[Tasks to complete]
A – Switch "newsletter" to "column" in the post on retirement distributions, and give back the passage starting with "Typically, I write" and going on through "me this week.".
B – Keep writing the post on retirement distributions from the point where it stops.

[Reading passage]
Are Retirement Distributions Taxable?

Are retirement distributions taxable? The answer is YES, But… there are some exceptions.Are retirement distributions taxable? Flower pot growing money

Typically, I write my newsletter on Mondays to send out on Thursdays. However, sometimes I get writer’s block and move on to another task on my “To Do” list and return to it later. And that, dear reader, is precisely what happened to me this week.

I moved on to the next project. Coincidently, this was also a writing task, a blog. Truth be known, I enjoy writing blogs. This week’s blog, “Tips for the Tax Procrastinator,” can be read here,

Job completed! 👏🏻 👏🏻

I went back to the computer, 💻 opened a blank page, and glared at it until the blindingly white empty page, spoke to me and said, “Give up for today, and I did.” Pages do talk, you know.

I discovered that I had no time to write the newsletter on Tuesday as my calendar had other tasks blocked off for the balance of the day. 😓 Yes, I use time blocking on my calendar.

Source records:
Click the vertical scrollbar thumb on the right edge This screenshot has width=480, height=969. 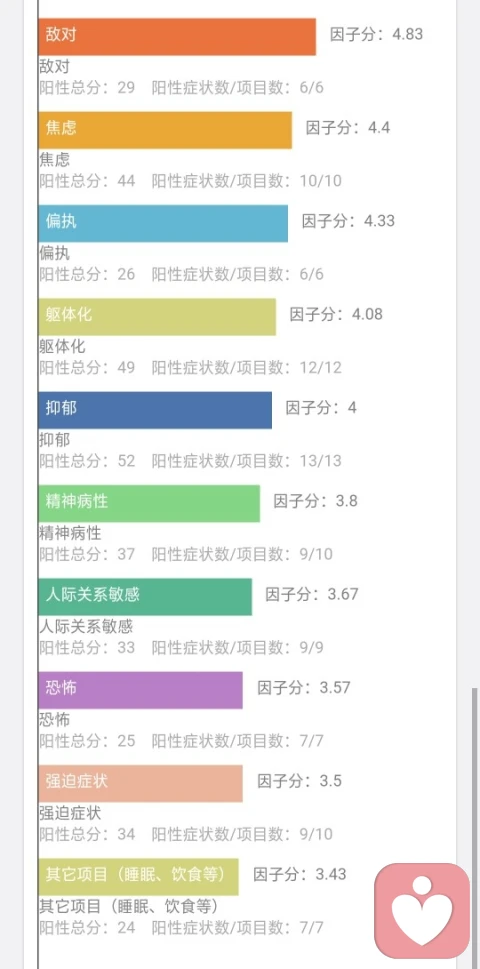coord(475,828)
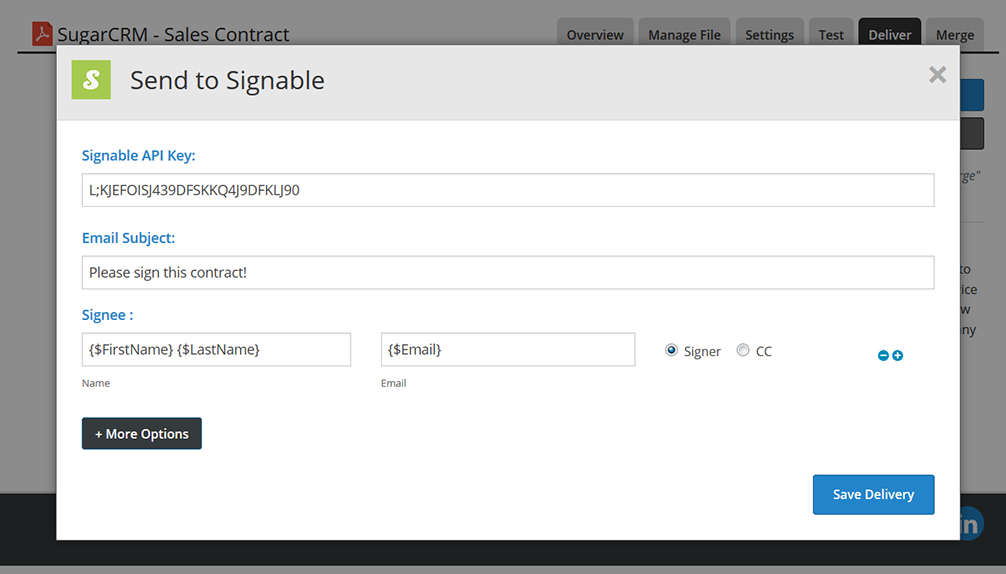Select the CC radio option
Viewport: 1006px width, 574px height.
(x=743, y=350)
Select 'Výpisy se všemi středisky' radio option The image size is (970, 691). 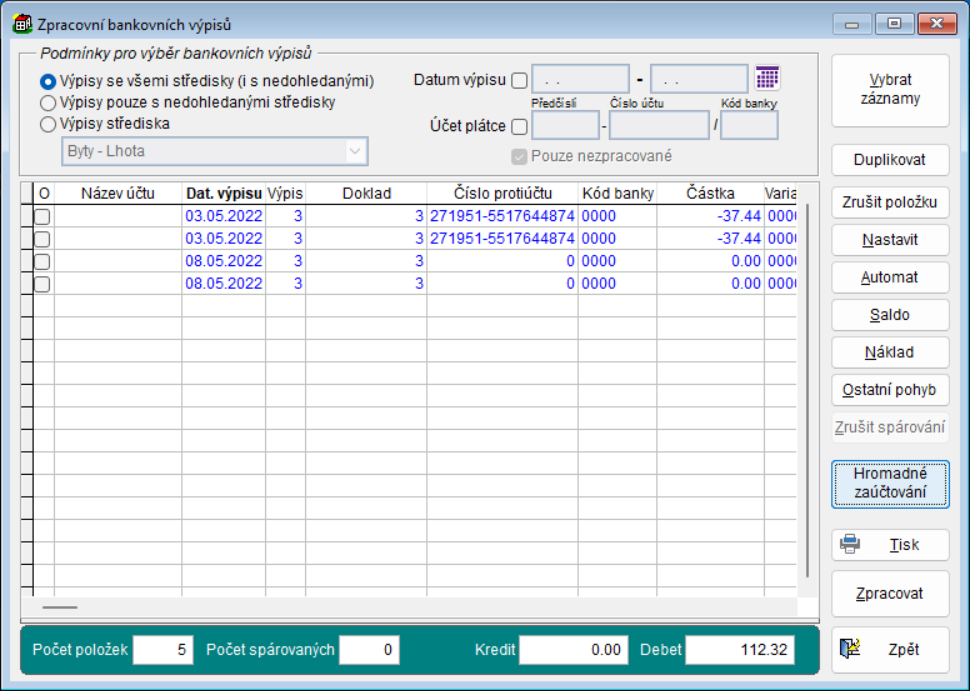click(47, 81)
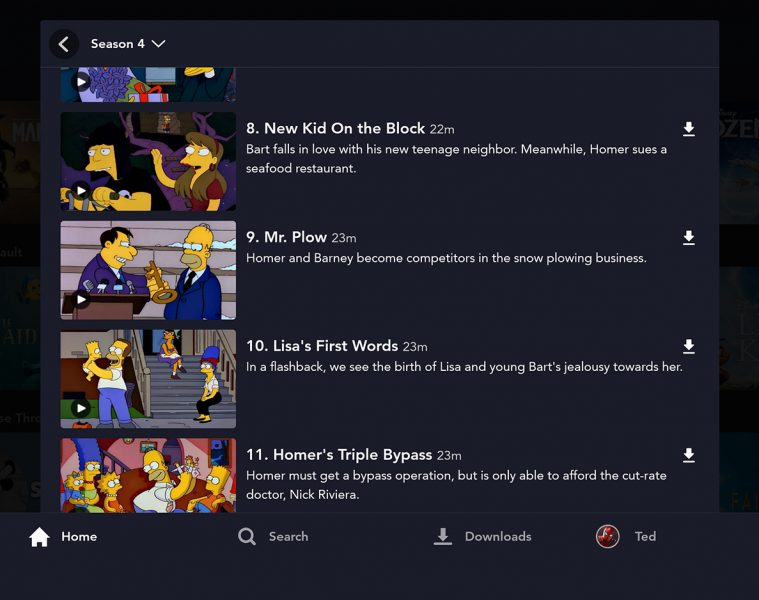Open Homer's Triple Bypass thumbnail

148,476
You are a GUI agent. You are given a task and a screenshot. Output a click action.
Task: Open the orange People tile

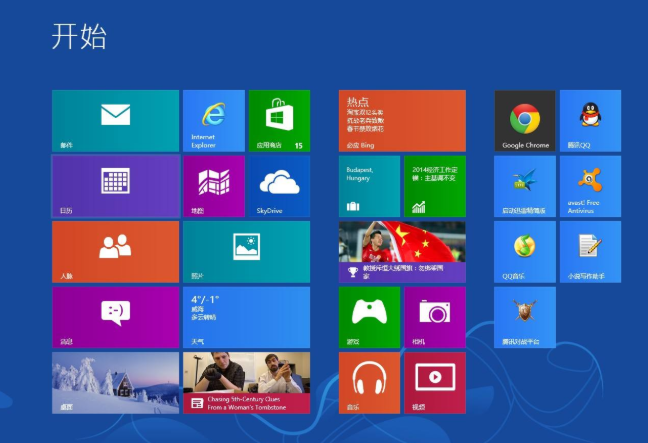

[Outputs by task]
A –
Typically, I write my column on Mondays to send out on Thursdays. However, sometimes I get writer’s block and move on to another task on my “To Do” list and return to it later. And that, dear reader, is precisely what happened to me this week.

B –
It was then Wednesday, and my feeble brain was still blank. Fortunately, I received an email from Jeff with the information from HR 2617, which we thought would be good information to share. Great, I have the teaching portion of the newsletter. But what about my introduction? Still drawing a blank… 🤔

Now it’s Thursday, and my letter still needs to be written. So, I opened the page containing only the Tax Humor. But another project called my name. And I answered it by closing the page and vowing to return to the article after lunch.

The letter was not going to write itself, so I decided the teaching part would reference the blog I had written earlier in the week. It was a start. So, I began the introduction but could not tie in a real-life experience, so I gave up. Again!

Now it’s Friday, and I know I must send an email out. So, why not be honest and tell my loyal readers I was uninspired and could not find something to draw upon? So there you have it. A frustrating week in the life of Ali Shneider!

Now that I think about it, I should have had AI write the article.

In conclusion, I’m sorry for sending the newsletter a day late.

How do I tie my introduction to the teaching portion without being redundant?

Easy peasy. As Jeff was working from home today, I yelled (actually, it was more of a disgruntled bellow if the truth be known) upstairs to Jeff.

I need help!! Please, come down.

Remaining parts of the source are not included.